_Stored entries:_
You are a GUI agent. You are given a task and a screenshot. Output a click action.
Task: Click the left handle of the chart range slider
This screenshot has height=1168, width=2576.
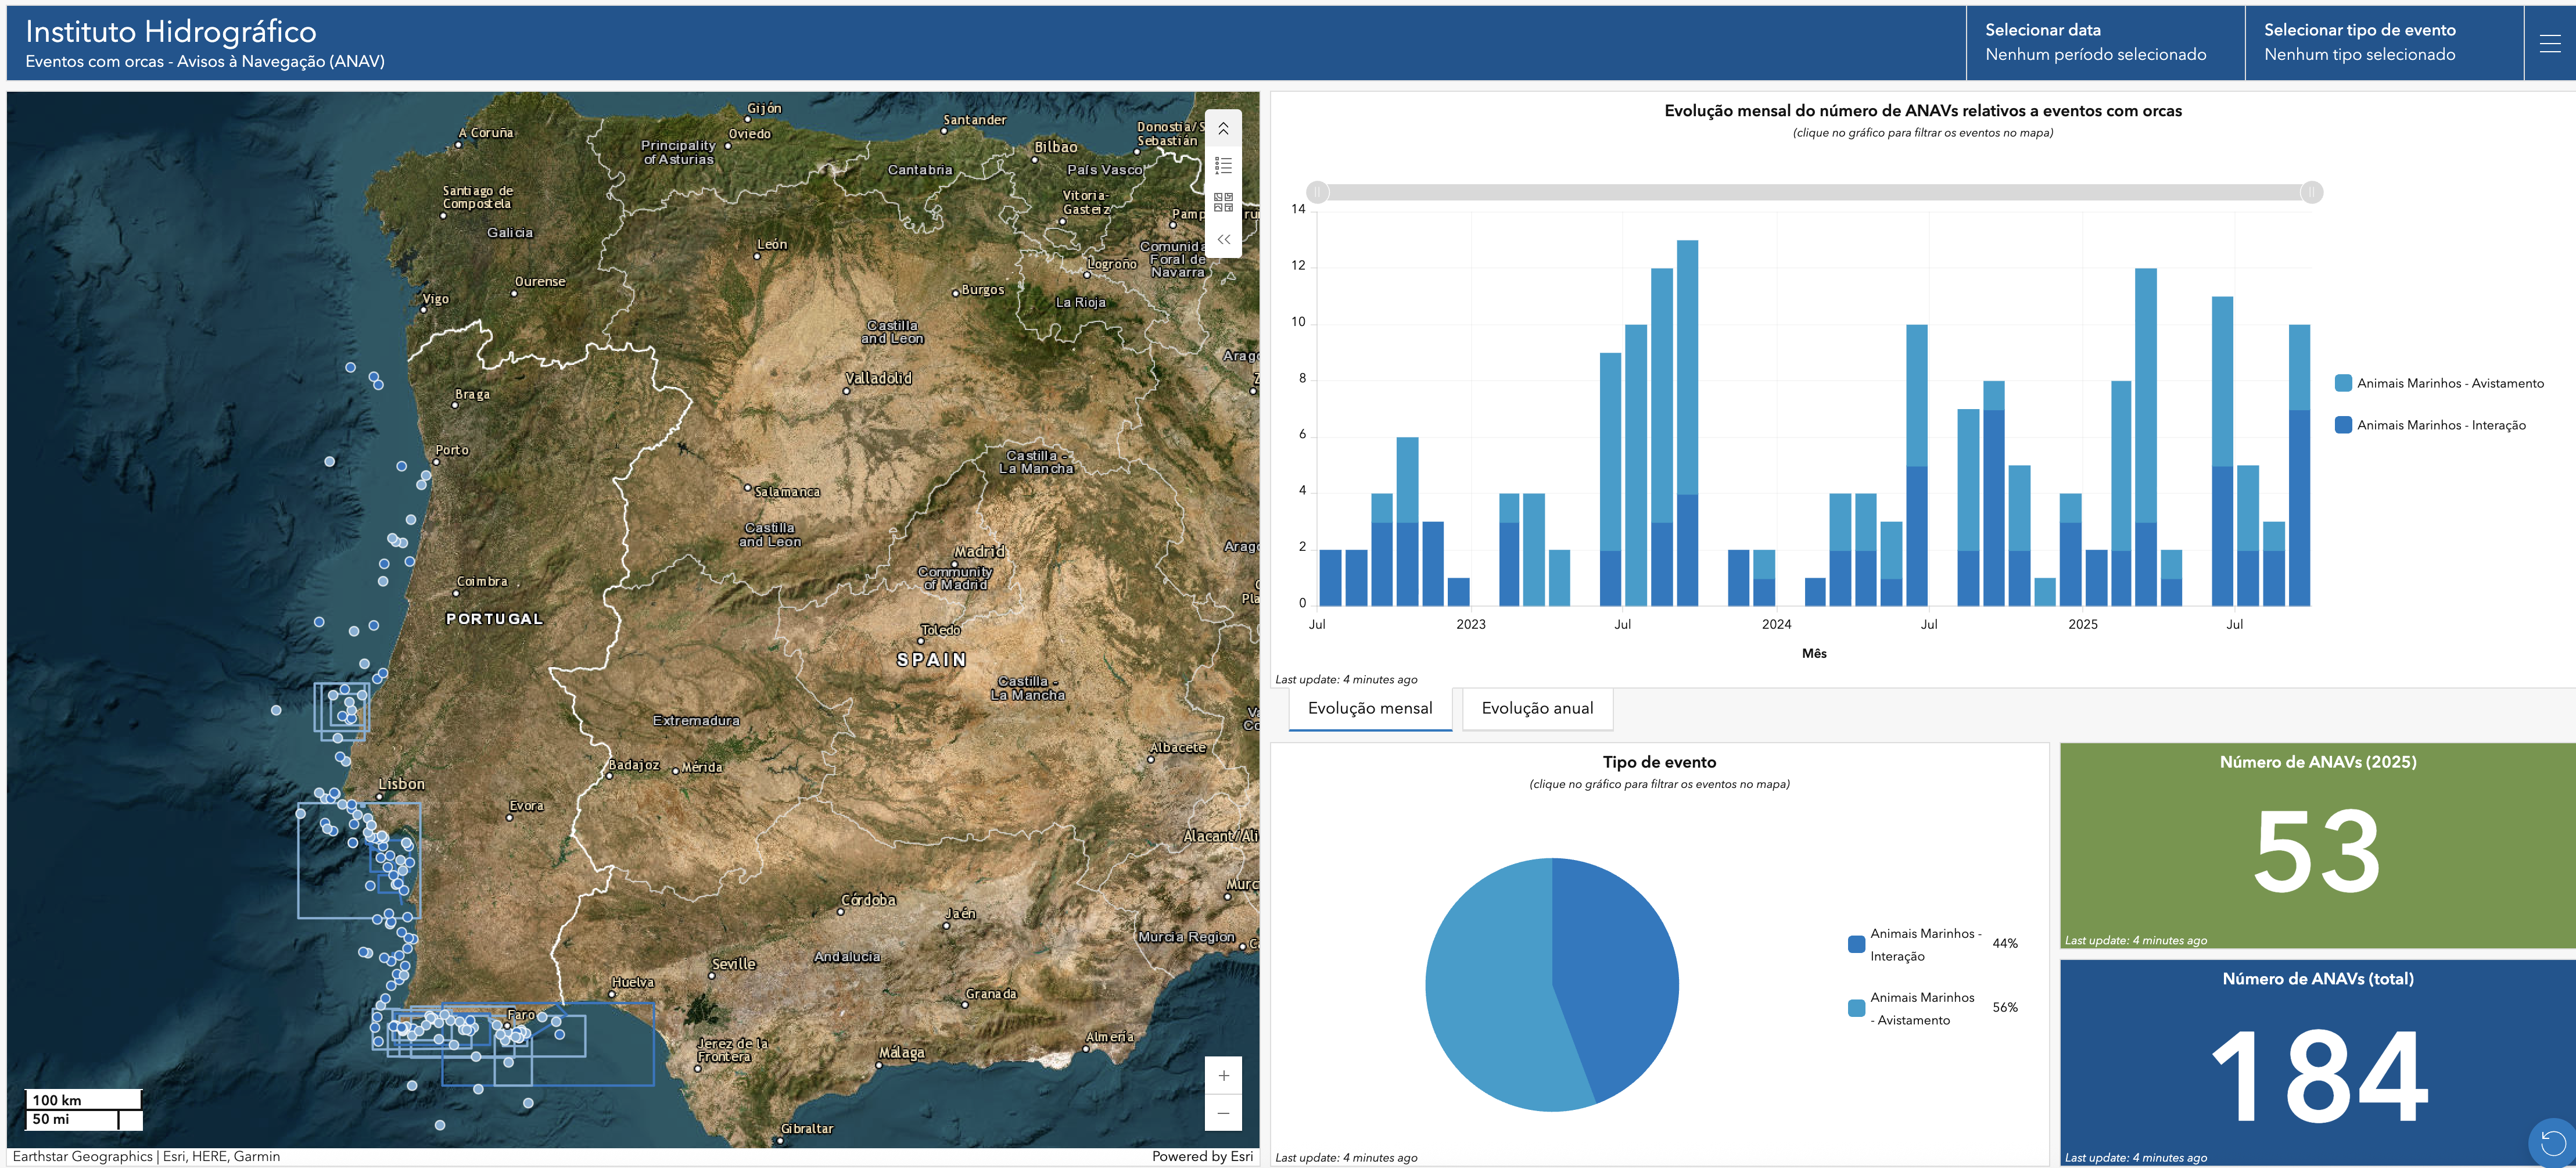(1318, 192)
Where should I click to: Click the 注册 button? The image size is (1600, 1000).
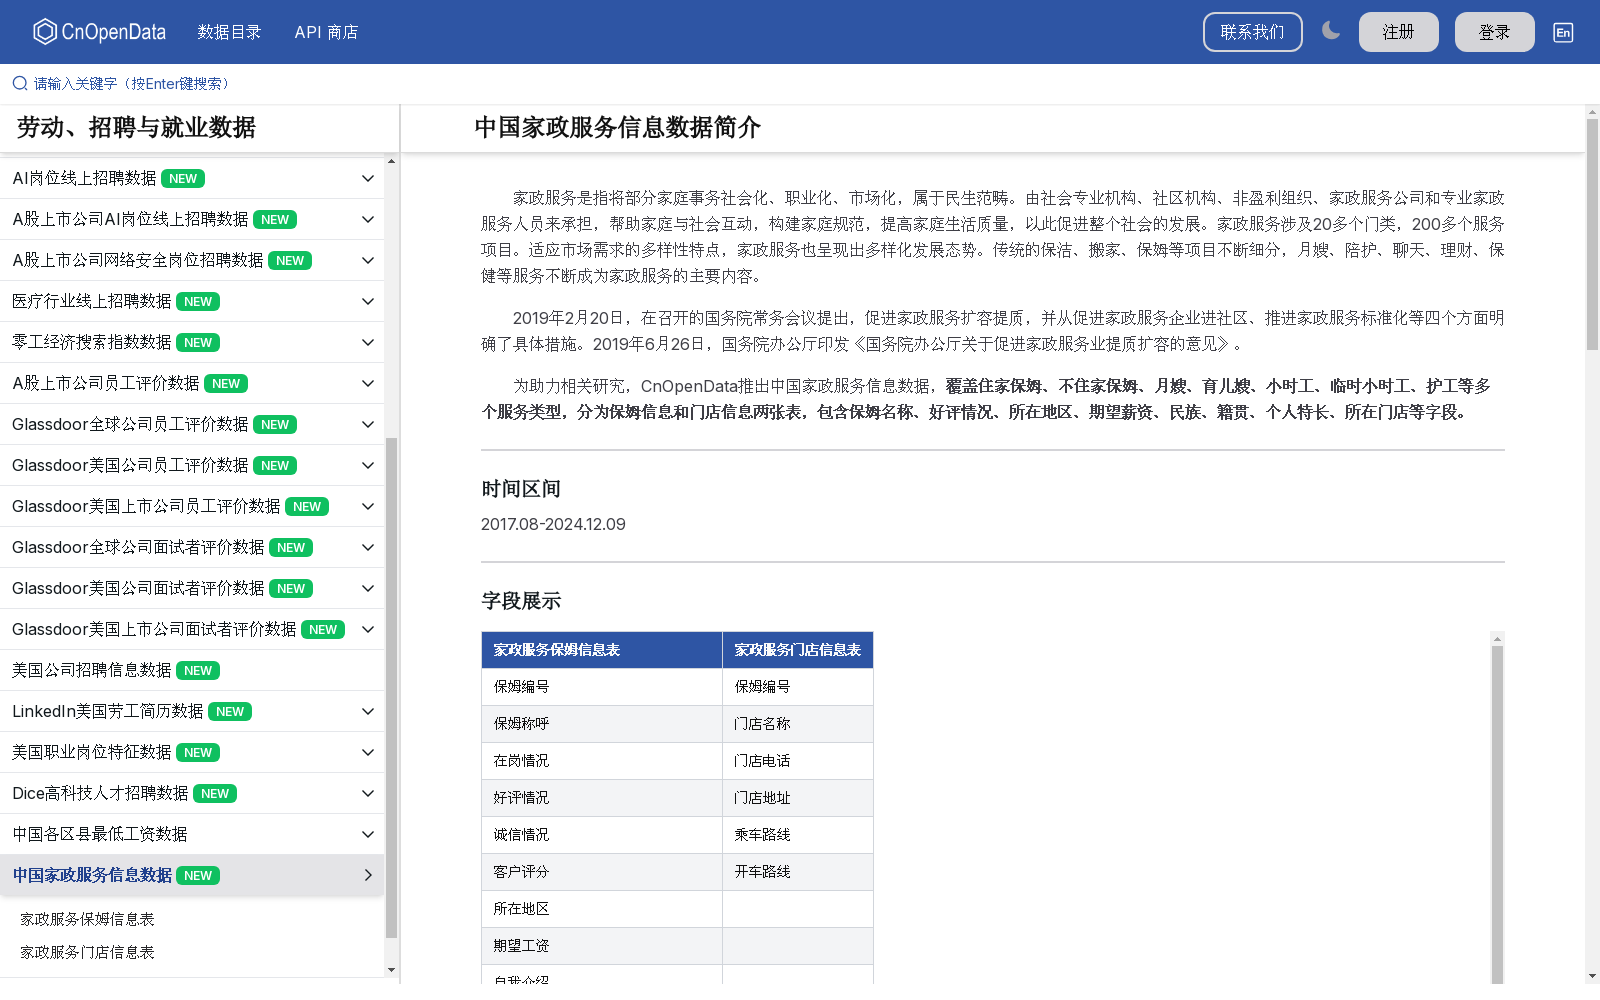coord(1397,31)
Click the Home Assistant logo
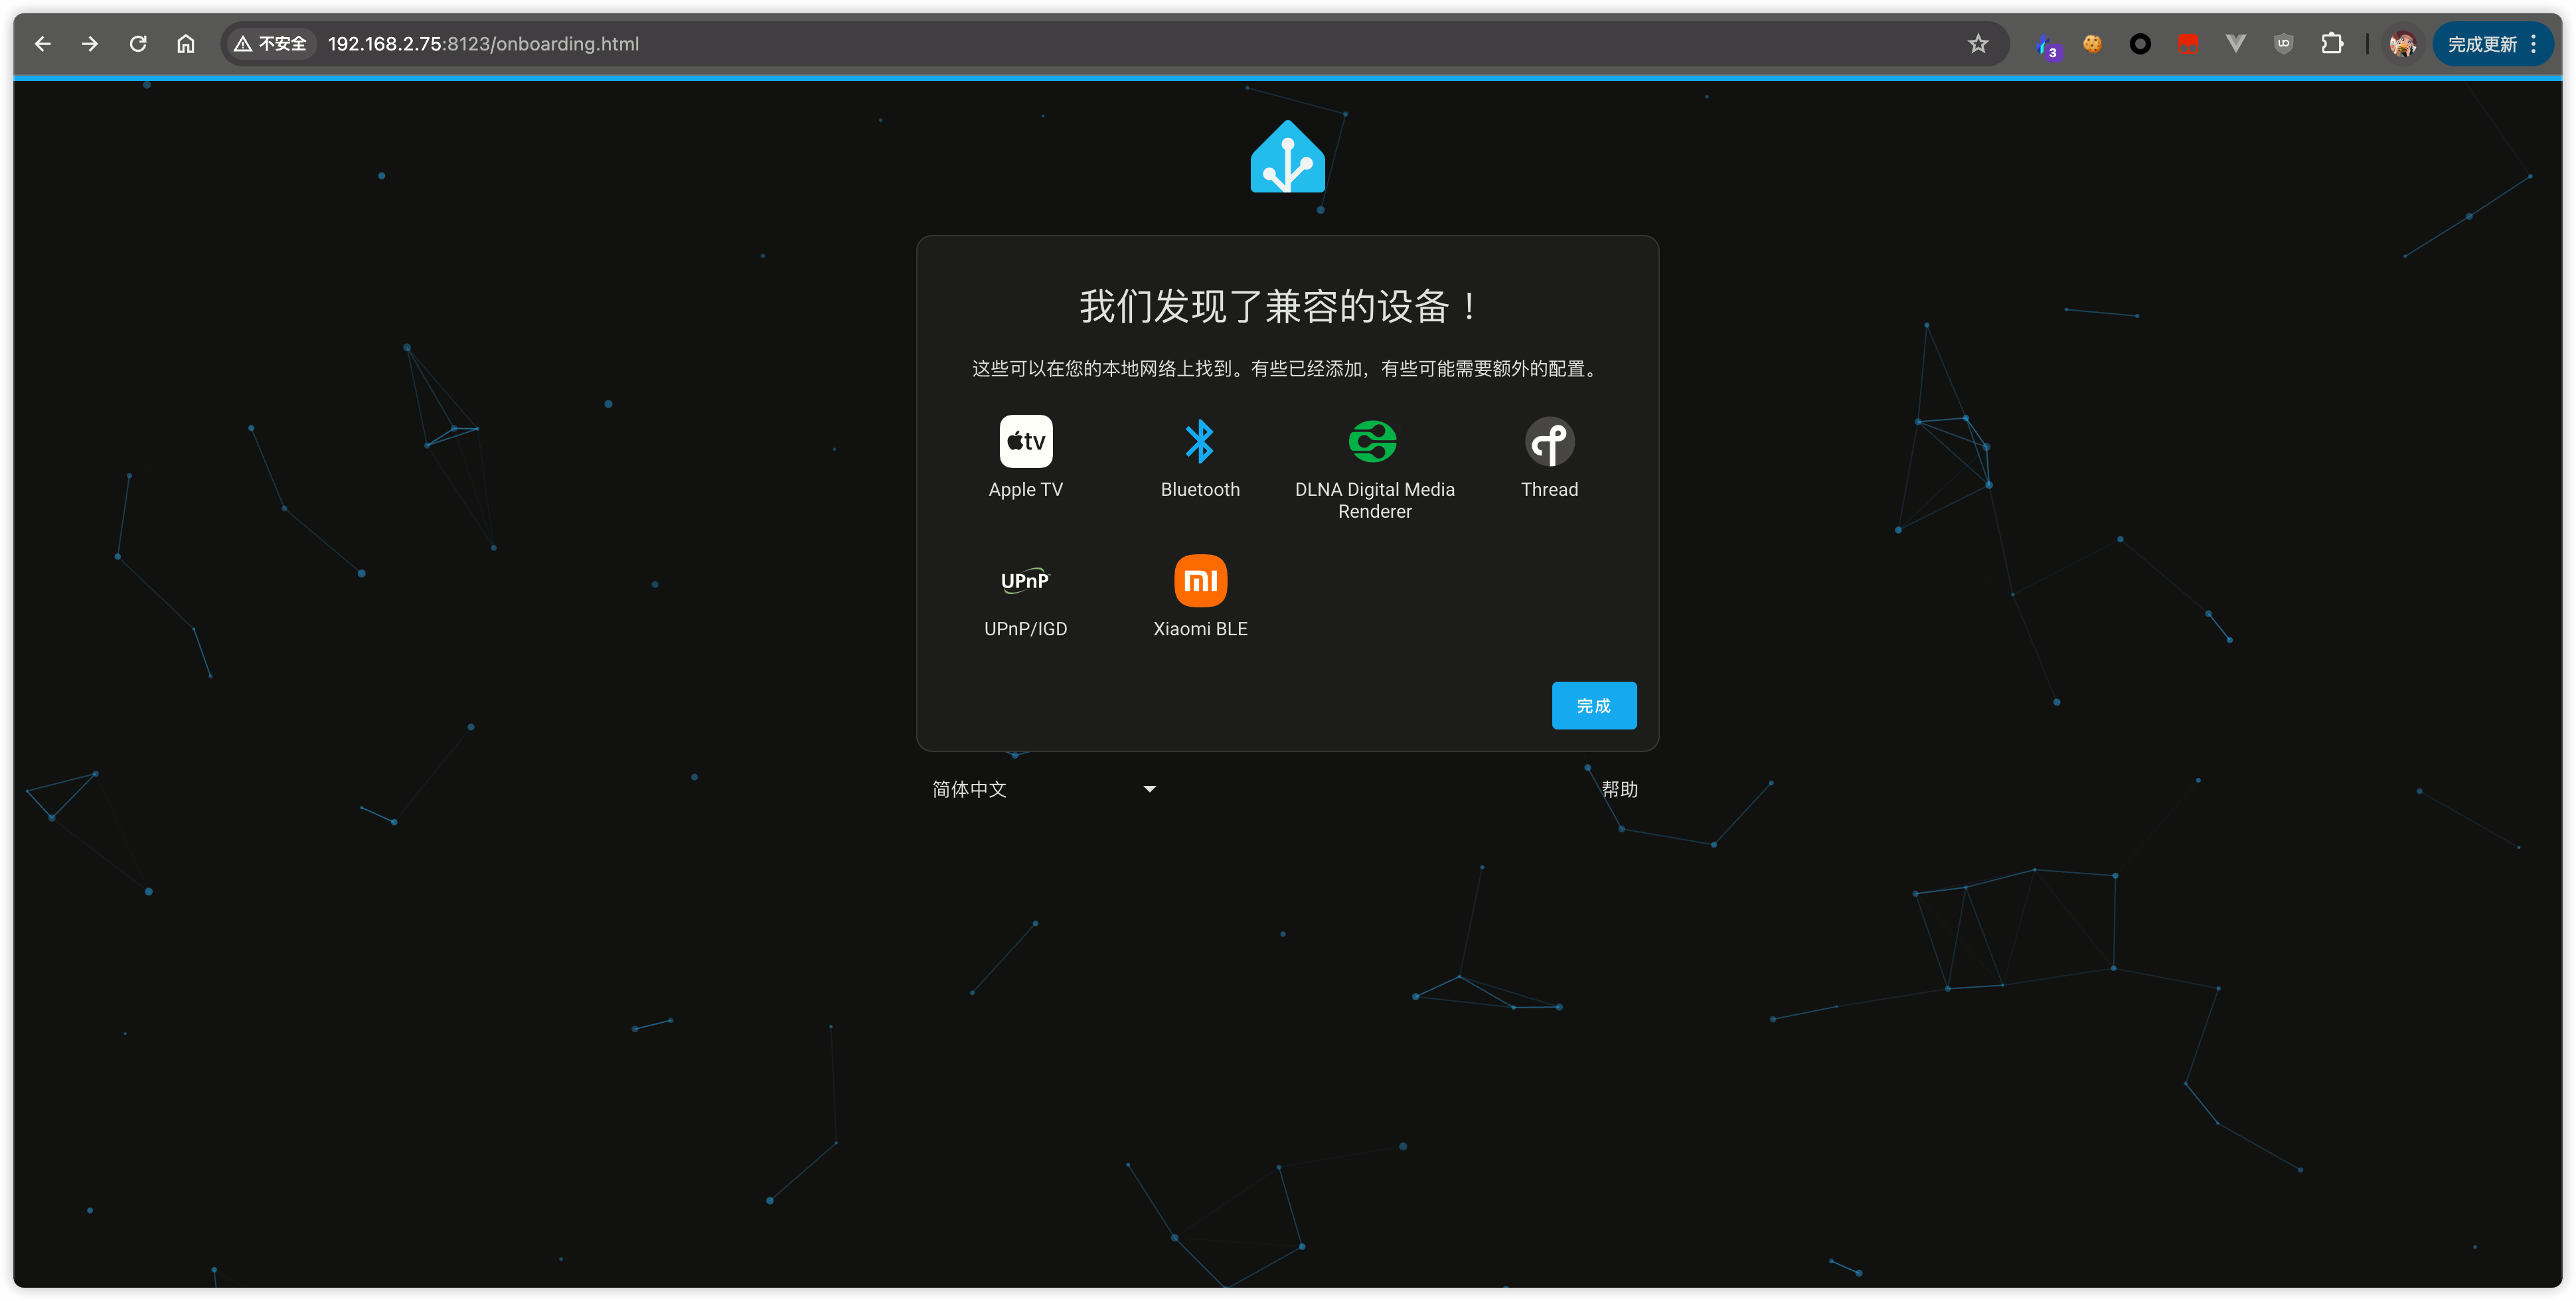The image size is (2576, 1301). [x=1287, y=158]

_Task statement:_ What is the exact wording of the lines from the one bearing "This screenshot has height=1168, width=2576." through the final line of the records above? Write it out without the pictures.

_Solution:_
This screenshot has height=1168, width=2576.
(1318, 192)
Where should I click to: Click the 注册 button? The image size is (1600, 1000).
coord(1397,31)
Click the Home Assistant logo
The image size is (2576, 1301). [x=1287, y=158]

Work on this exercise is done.